Picchia un collega camionista e lo riduce in fin di vita, 43enne irreperibile dopo il patteggiamento

Il Tribunale di Sorveglianza di Milano ha fissato per febbraio l'udienza per discutere della messa alla prova di Ivan Gorbunov, il 43enne che nel 2019 aveva picchiato e ridotto in fin di vita un collega camionista a Pavia. L'uomo aveva patteggiato 2 anni e 8 mesi per lesioni personali gravi e ora, grazie alla pena alternativa, avrebbe potuto estinguere il reato. Gorbunov, però, è introvabile. Ormai da anni, infatti, avrebbe fatto ritorno in Russia e nemmeno il suo avvocato ha più sue notizie da tempo.

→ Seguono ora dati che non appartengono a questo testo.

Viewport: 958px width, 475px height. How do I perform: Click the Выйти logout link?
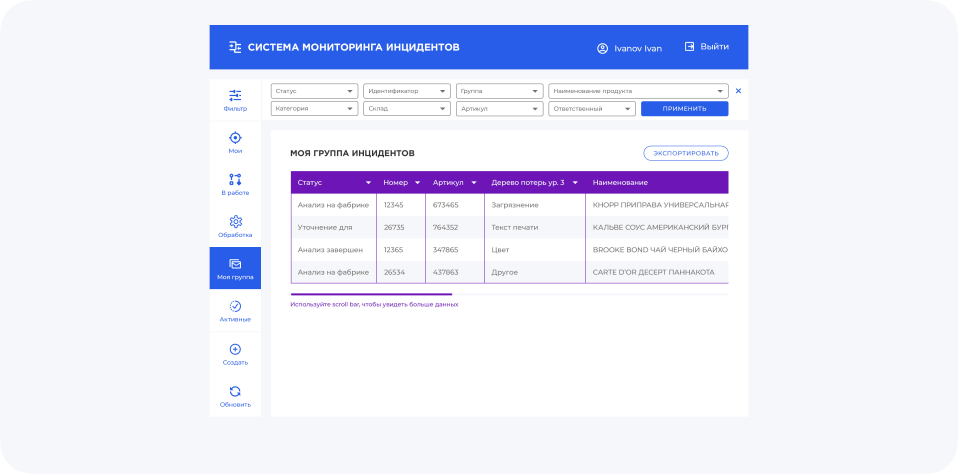pos(706,47)
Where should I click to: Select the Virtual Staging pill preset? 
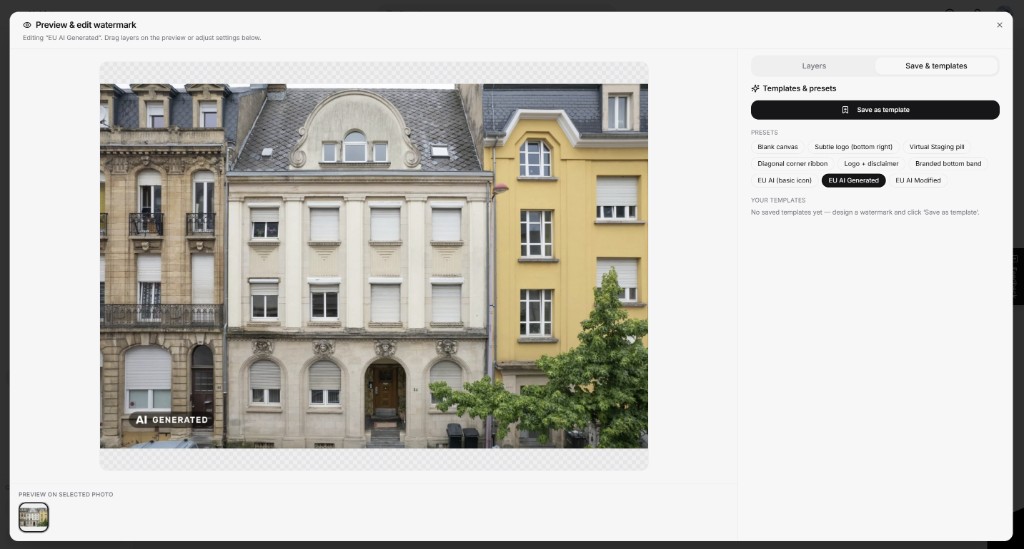[x=936, y=147]
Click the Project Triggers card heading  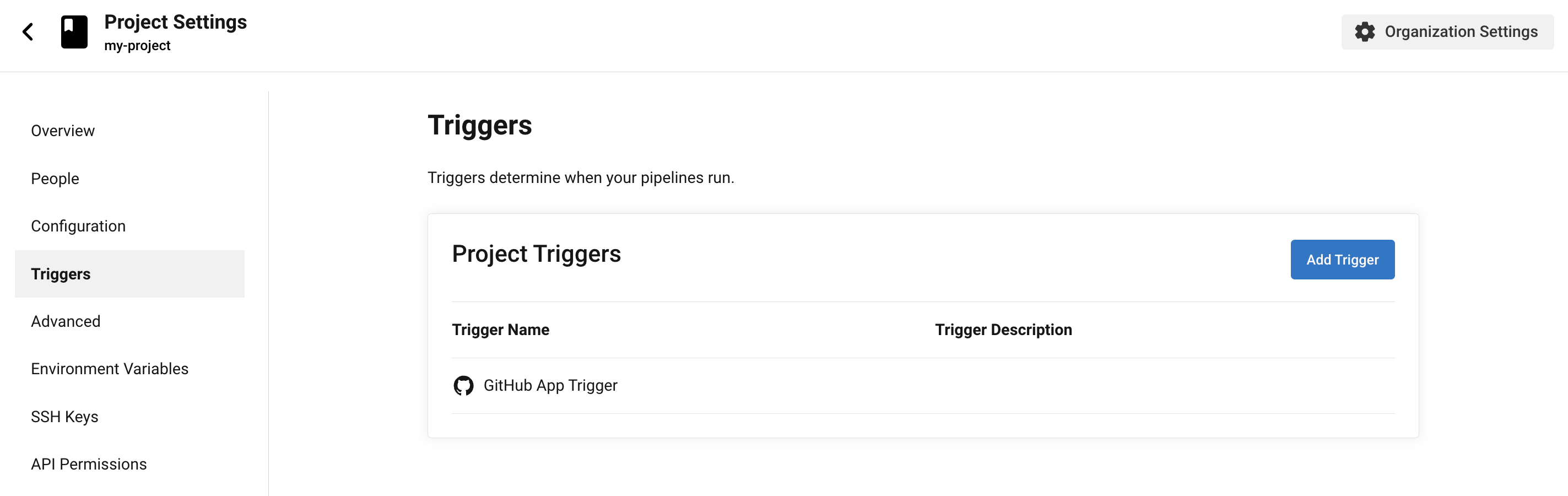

La vicenda è stata riportata dal quotidiano locale La Provincia di Pavia. La vicenda che riguarda Gorbunov risale al 27 aprile 2019. Quella sera di oltre sei anni fa, il 43enne che lavorava come camionista aveva colpito un collega 57enne alla testa, usando un pesante palanchino di ferro, nel parcheggio davanti alla logistica Dhl di Corteolona e Genzone, comune in provincia di Pavia. Il 57enne era stato ridotto in fin di vita ed era stato trasportato d’urgenza al Policlinico San Matteo di Pavia in gravissime condizioni.
Gorbunov era stato arrestato per tentato omicidio, poi grazie al suo avvocato Pierluigi Vittadini aveva ottenuto la derubricazione del reato in lesioni personali gravi. A fine ottobre 2019, il 43enne aveva patteggiato una pena pari a 2 anni e 8 mesi, dopo essere stato in carcere come misura preventiva. A più di sei anni di distanza, il Tribunale di Sorveglianza di Milano ha calendarizzato un’udienza nella quale dovrebbe essere discusso il percorso della pena alternativa che porterebbe all'estinzione del reato. Tuttavia, Gorbunov è rientrato in Russia da diverso tempo e anche il suo avvocato non ha più contatti con lui da anni.